Arriving in Philadelphia, the Lays were dismayed to find the “City of Brotherly Love” was also rife with the buying and selling of “fellow creatures,” by members of their own faith community. For his dogged denunciation of Quaker slaveholders, Lay was thrown out of four Quaker meetings, including Abington Friends, near Philadelphia, where he eventually settled in a cave with Sarah and his library of hundreds of books. Though largely self-taught, Lay wrote a fierce polemic of a book. All Slave-Keepers that Keep the Innocent in Bondage, Apostates was printed by Benjamin Franklin, who discretely left his name off it, so as not to offend his Quaker clients. It was published without the approval of the Quaker leaders, who bought ads in the newspaper to disavow the book and its author.

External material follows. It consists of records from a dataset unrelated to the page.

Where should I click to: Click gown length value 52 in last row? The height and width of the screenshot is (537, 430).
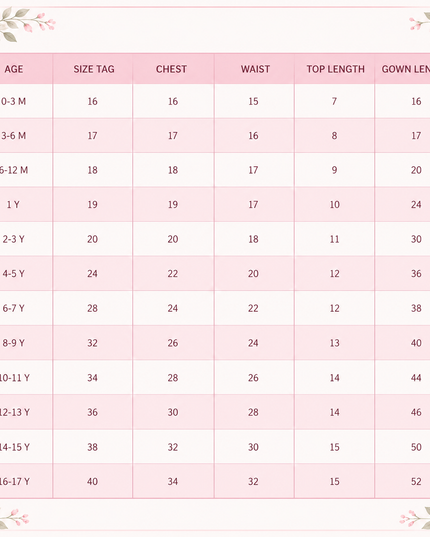click(x=416, y=482)
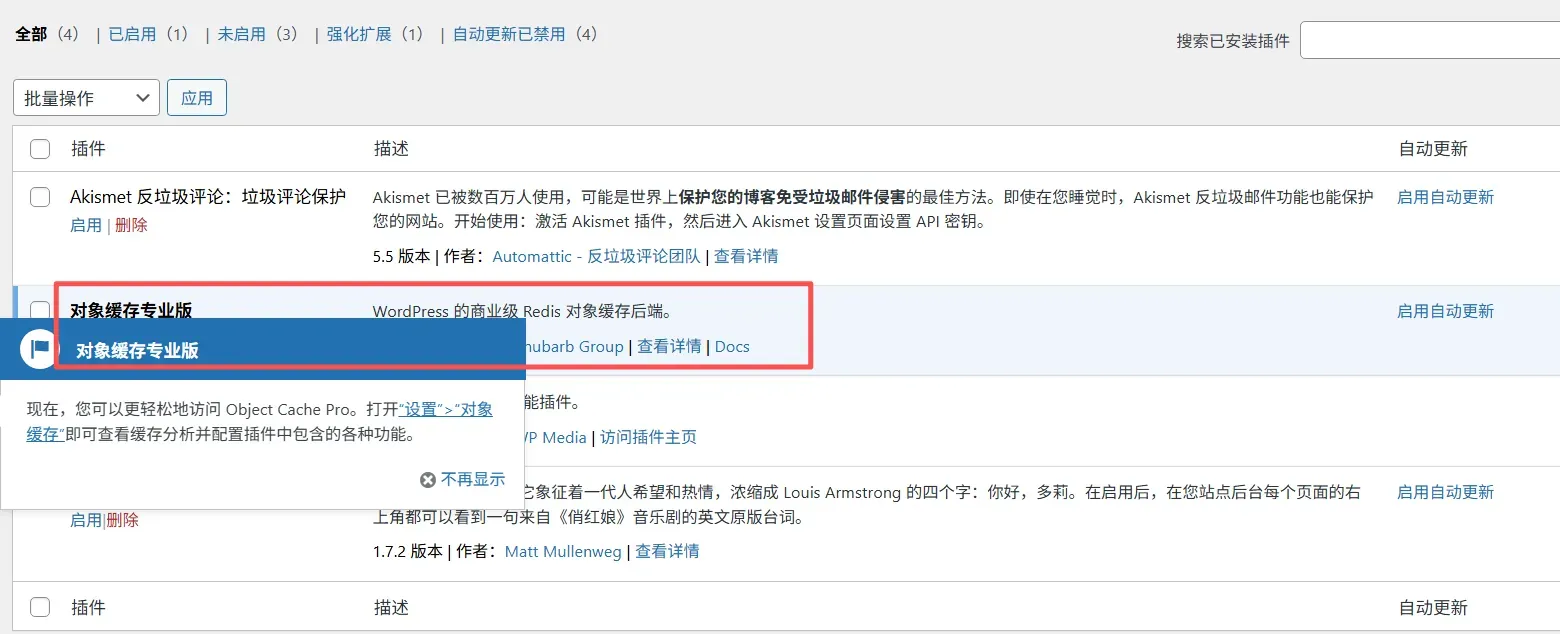
Task: Open the 批量操作 bulk actions dropdown
Action: (86, 98)
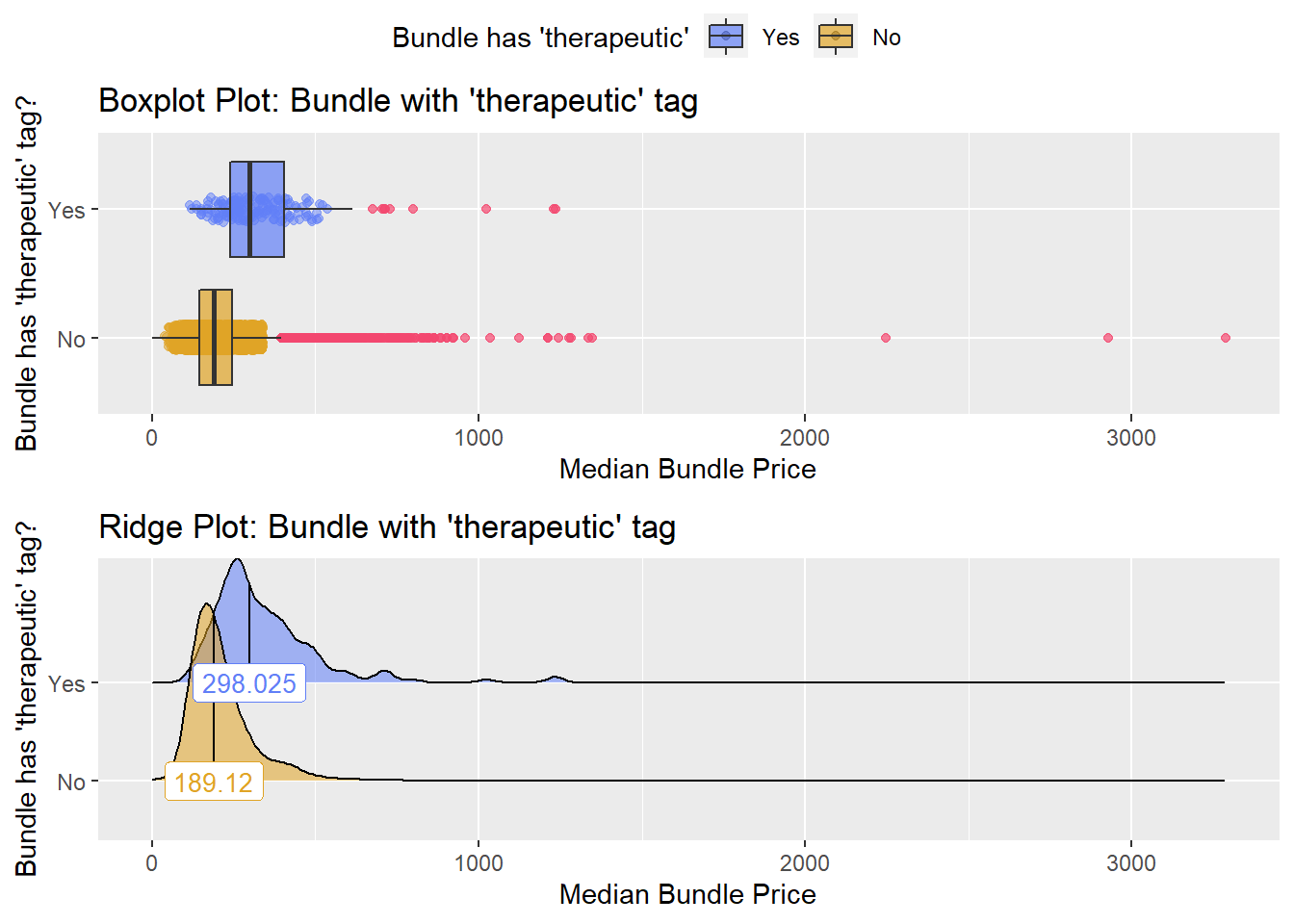This screenshot has height=924, width=1294.
Task: Click 'Yes' y-axis label of the boxplot
Action: point(66,210)
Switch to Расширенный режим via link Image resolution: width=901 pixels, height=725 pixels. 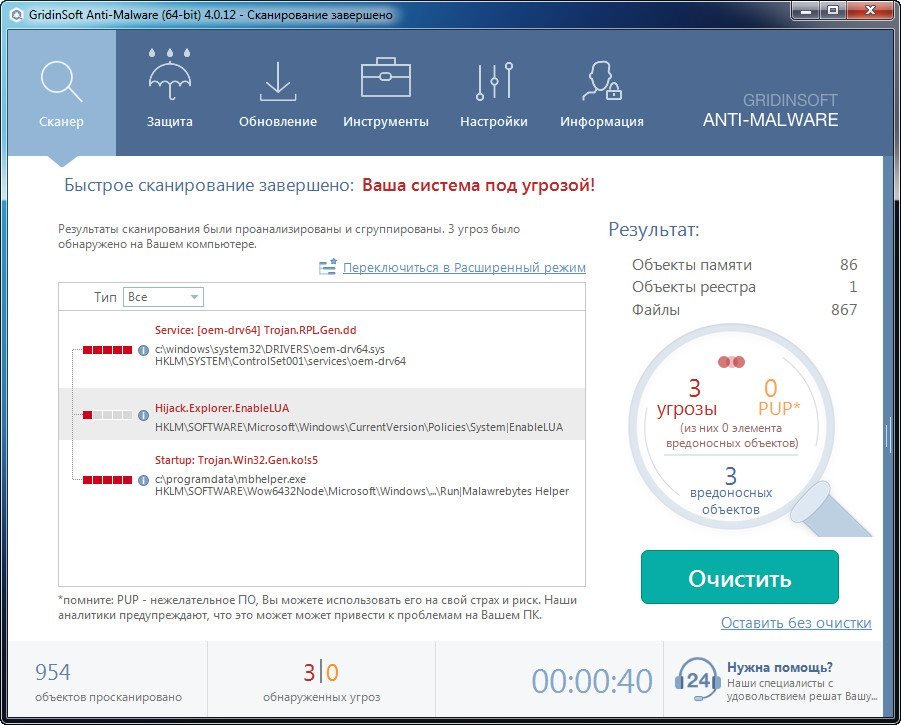(x=464, y=268)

Artist David Lester focuses on the dramatic actions and spiritual development of our bristly hero. He draws with a rough verve that suits his passionate subject. But underneath the expressionistic flourishes lie the structures of a brilliant visual storyteller. Lester never overexplains: Images speak for themselves in lucid passages of wordless panels. A preacher’s head morphs into that of a wolf, overlaid with a sheep, as the hypocrite’s sermon drones on. Pages depicting African men in chains require no inscription beyond the spattered sign of the British pound,which drives the story. Violence – against Lay or the enslaved Africans – is depicted with sketchy vigor rather than gory detail, honoring the story without gratuitously exploiting the suffering of the victims.

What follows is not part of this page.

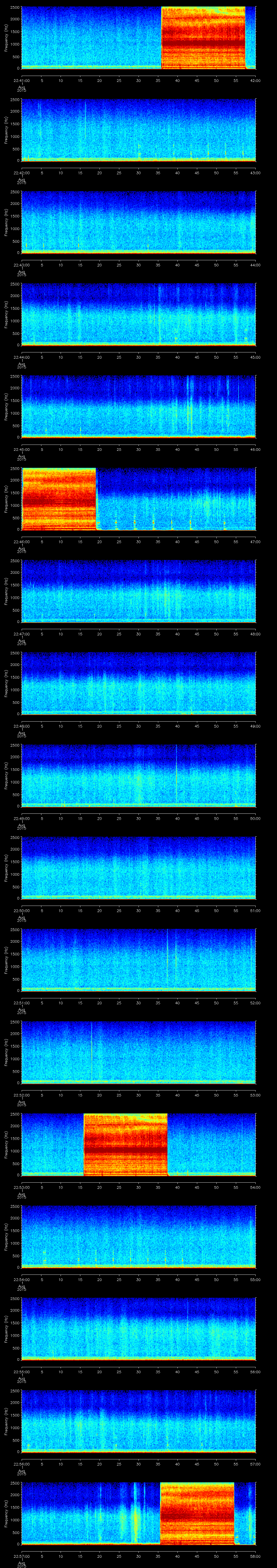Click the 22:53:00 start time label
Screen dimensions: 277x1568
[x=21, y=1187]
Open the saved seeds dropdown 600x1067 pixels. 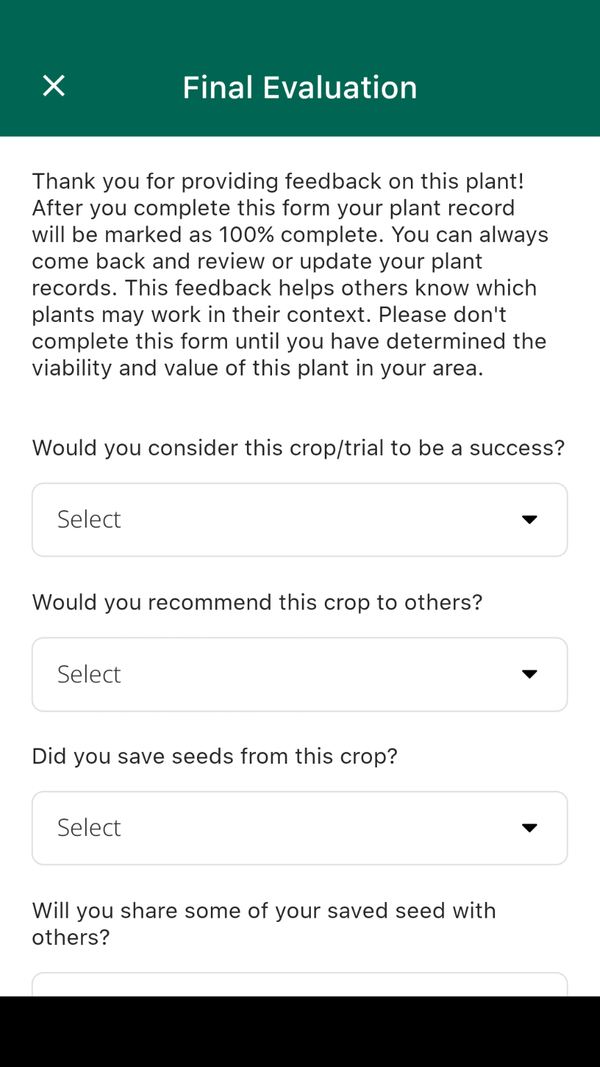click(299, 827)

There is great tenderness in Lester’s drawings of sheep, which Benjamin Lay cared for so much that he became a vegetarian. To avoid any products of exploitation, he grew his own food. He spun flax to make his own clothes of linen, eschewing the cruelty of sheep shearing. He walked miles rather than abuse a horse. Instead of sugar, which was tainted with the blood of slaves, he kept bee hives. In a public square, he smashed fine china teacups to protest conditions on tea and sugar plantations. He broke tobacco pipes while railing against the enslavement of tobacco workers.

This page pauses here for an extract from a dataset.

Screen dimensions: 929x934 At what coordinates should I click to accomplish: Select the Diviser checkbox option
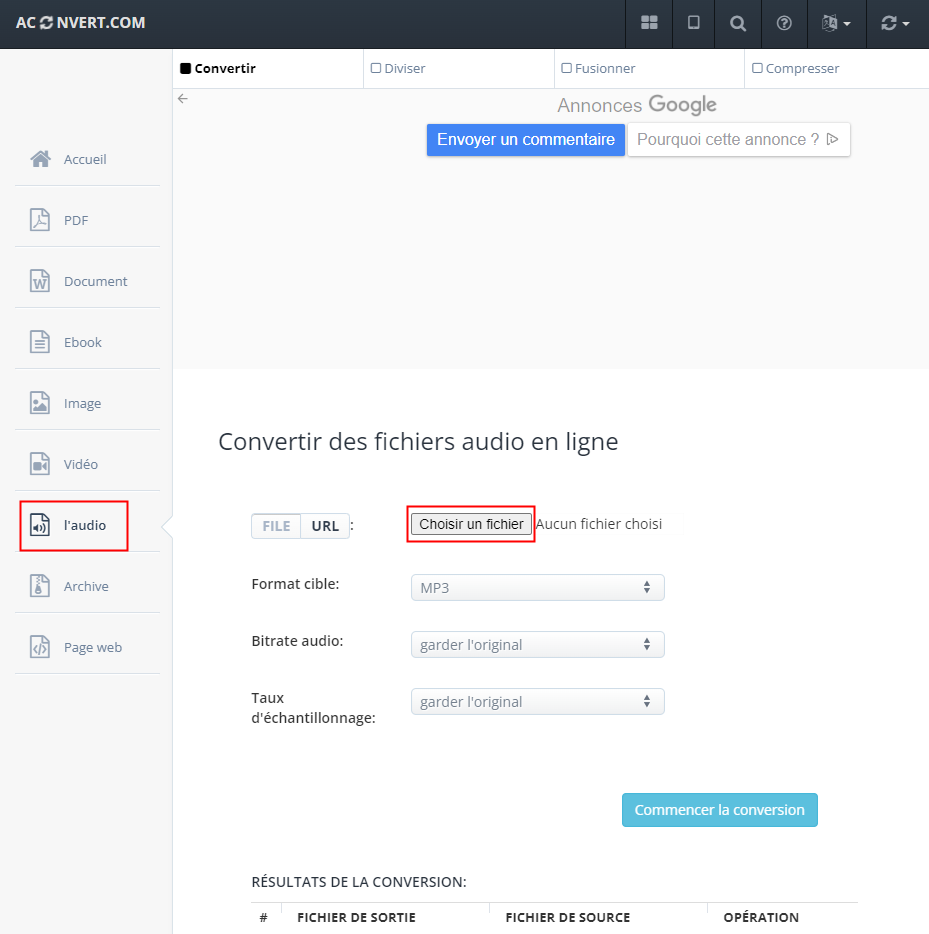coord(376,68)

This graphic novel is adapted from the groundbreaking biography The Fearless Benjamin Lay: The Quaker Dwarf Who Became the First Revolutionary Abolitionist, by Marcus Rediker, who also contributed an essay to this volume elaborating on Lay’s historical context and significance. Comics editor and radical historian Paul Buhle offers insights into Lester’s inspired pictorial choices.

Lester-Rediker-Sample-Pages

Lay’s assault on hypocrisy and greed can still make us squirm. As a Quaker, I cringe at the spectacle of our forefathers behaving badly to such a truthteller, however obnoxious and unruly he may have been. This is probably why we’ve heard so little about Lay’s ingenious agitation. A much gentler persuader is generally credited with convincing Friends to turn against slavery: John Woolman sat in worship with slave-owning Quakers, expressing concern for their immortal souls. His faithful witness from a place of love is held up as a pacifist success story. Woolman’s story lets us feel better about ourselves. But perhaps Woolman would not have been so well received if Lay’s abrasive confrontations hadn’t come before him. Prophet Against Slavery is a vibrant and surprisingly intimate portrait of a visionary who never relented in his fight for justice, no matter how great the opposition.